Терон неосторожен: он трогает старую раму, обходит зеркало с разных сторон, два раза порывается его разбить, толкнуть, но останавливается на полпути. Махариэль все еще верит в то, что сможет вернуть самое важное.
Не Тамлена — его погибшего друга, брата, которого он сам поразил клинком. Или подарил пустому умершему телу покой.
Не малышку Мерриль — его детство, запах травы и глаза, зеленые и наивные до невозможного глаза. Он клялся ее защищать.

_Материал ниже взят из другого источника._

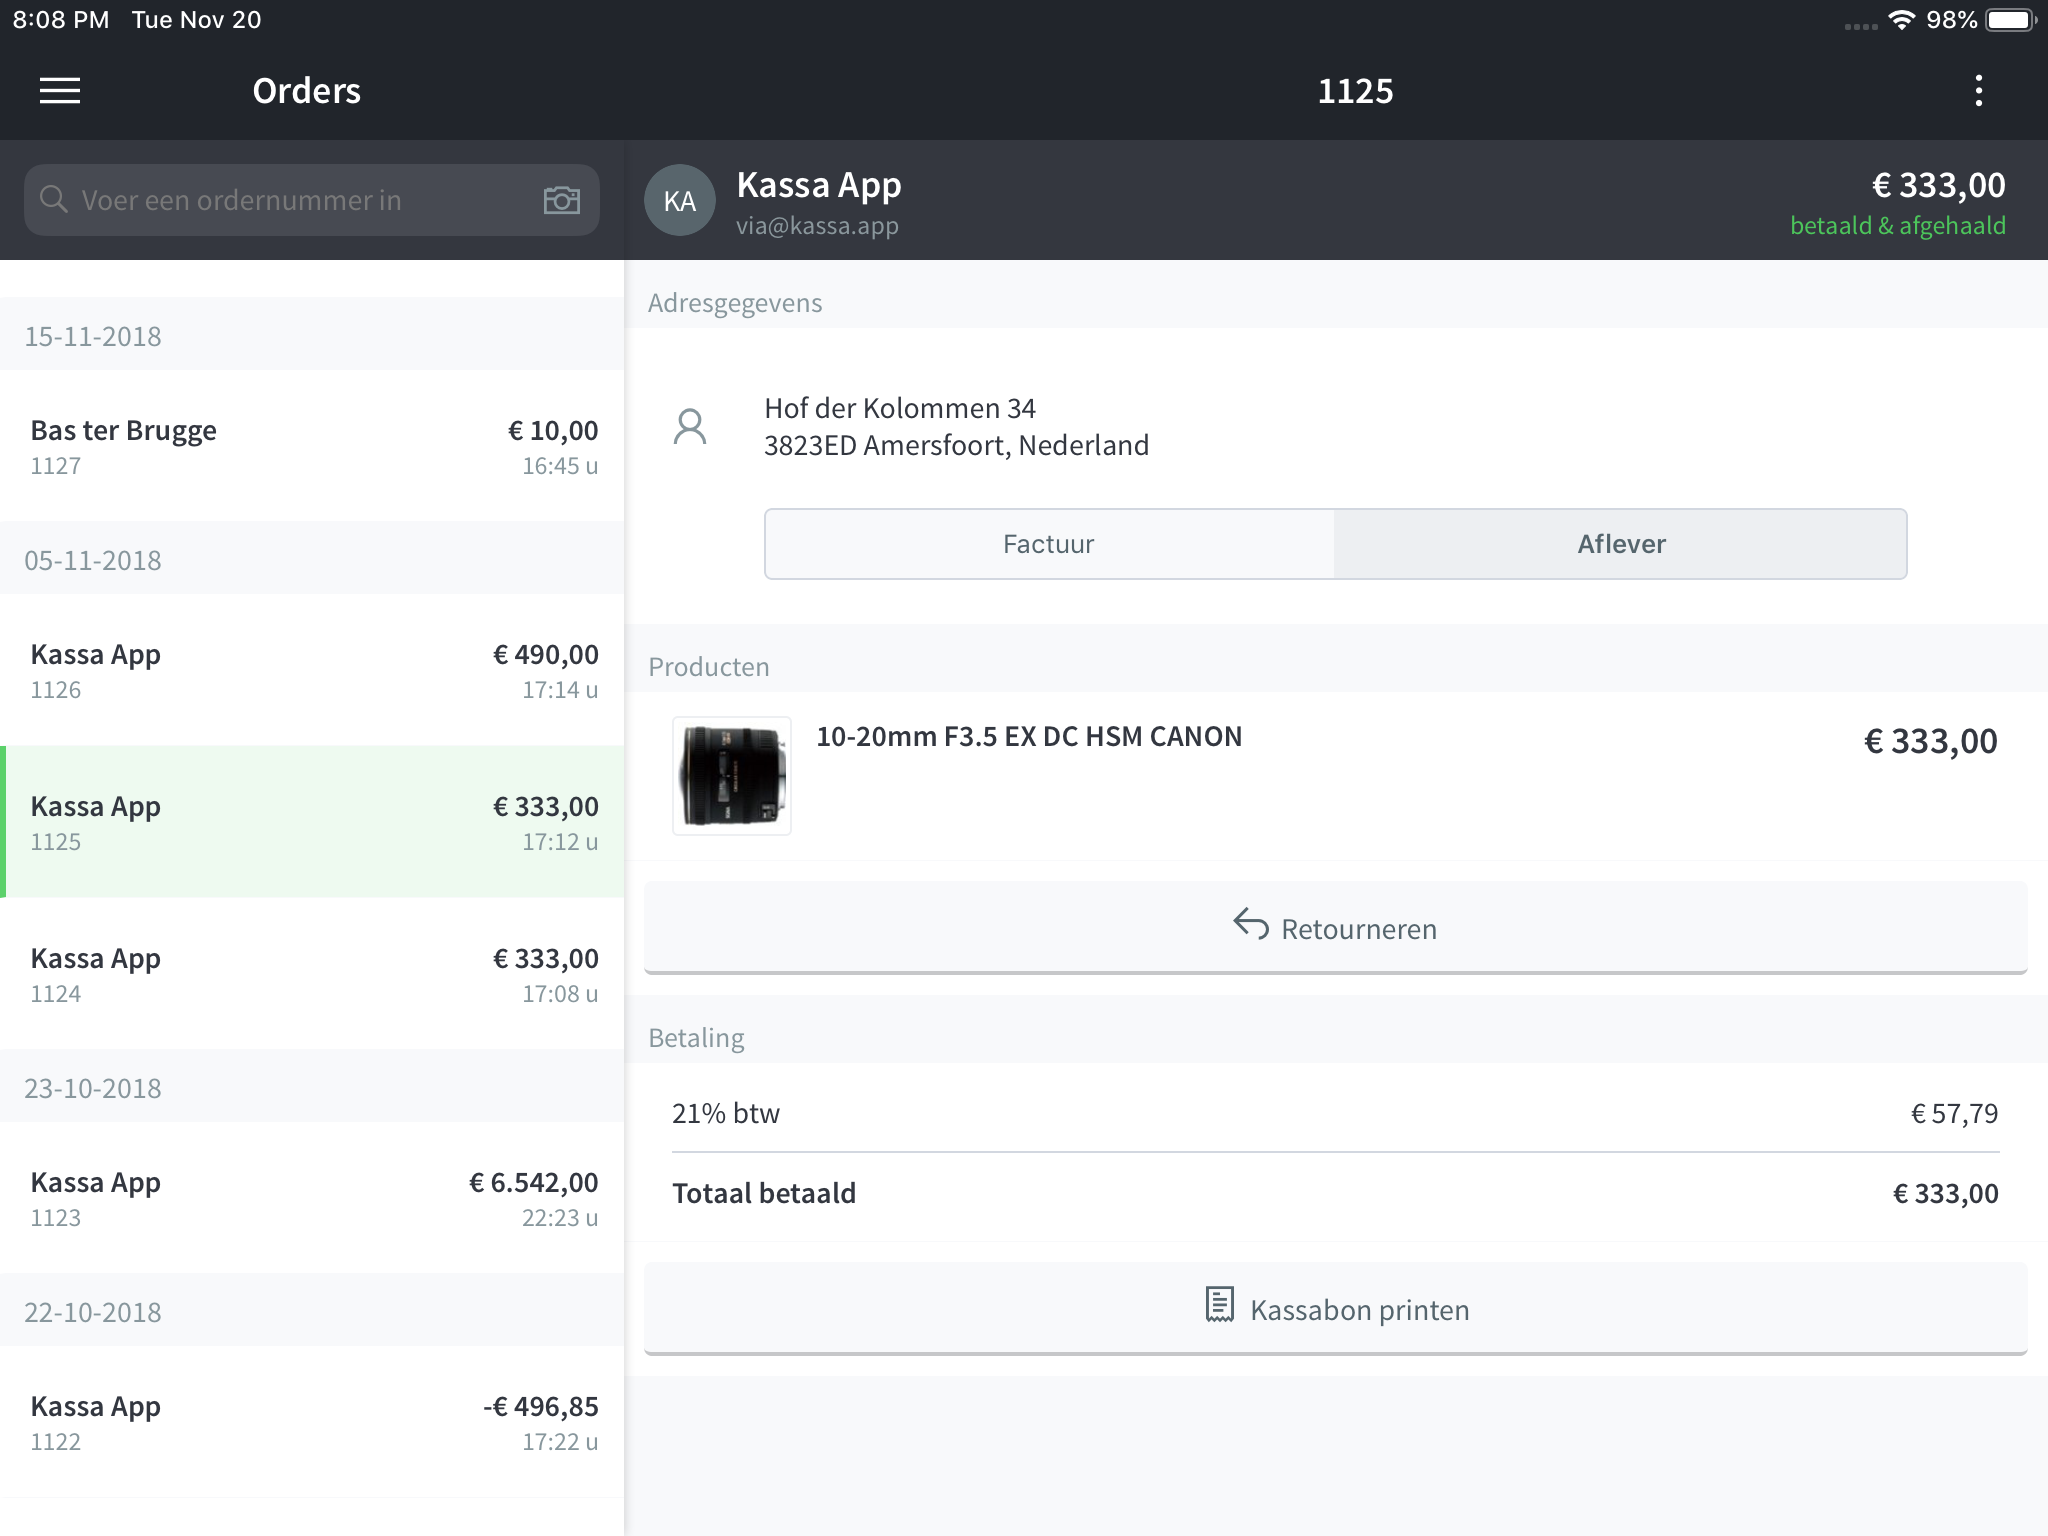2048x1536 pixels.
Task: Click the return arrow icon
Action: pos(1250,924)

Он готов поклясться даже сейчас перед всеми богами — людскими или эльфийскими, Митал или Создателем, — что защищал ее до последнего, пока еще имел на это право.
Но Морриган — свою жизнь.
Она протягивала к нему руки, не улыбаясь и не меняясь в лице, все такая же чуть самоуверенная, гордая и непокорная.
— Со мной пойдем, — звала. — Пойдем!
Махариэль молчал и просто смотрел, запоминая: сейчас он просто не мог уйти. Рано. Слишком рано. Они оба это понимали.
— Любовь моя...
Терон просто вновь касается зеркала и замирает. Лишь в сказках Ашалле все заканчивается хорошо – наверное, именно поэтому все дети клана так и любили ее рассказы. Он ждет, что случится что-то. Что-то, что не позволит ему опять вернуться на Глубинные Тропы. Что-то, что заставит его уйти.
Махариэль вздыхает и закрывает глаза. Он уже не тот мальчишка, спасший страну, и не тот мужчина, искавший ответы на свои вопросы...
...и чувствует, как его пальцы — сухие, почти старческие — сплетаются с теплыми родными пальцами по другую сторону зеркала.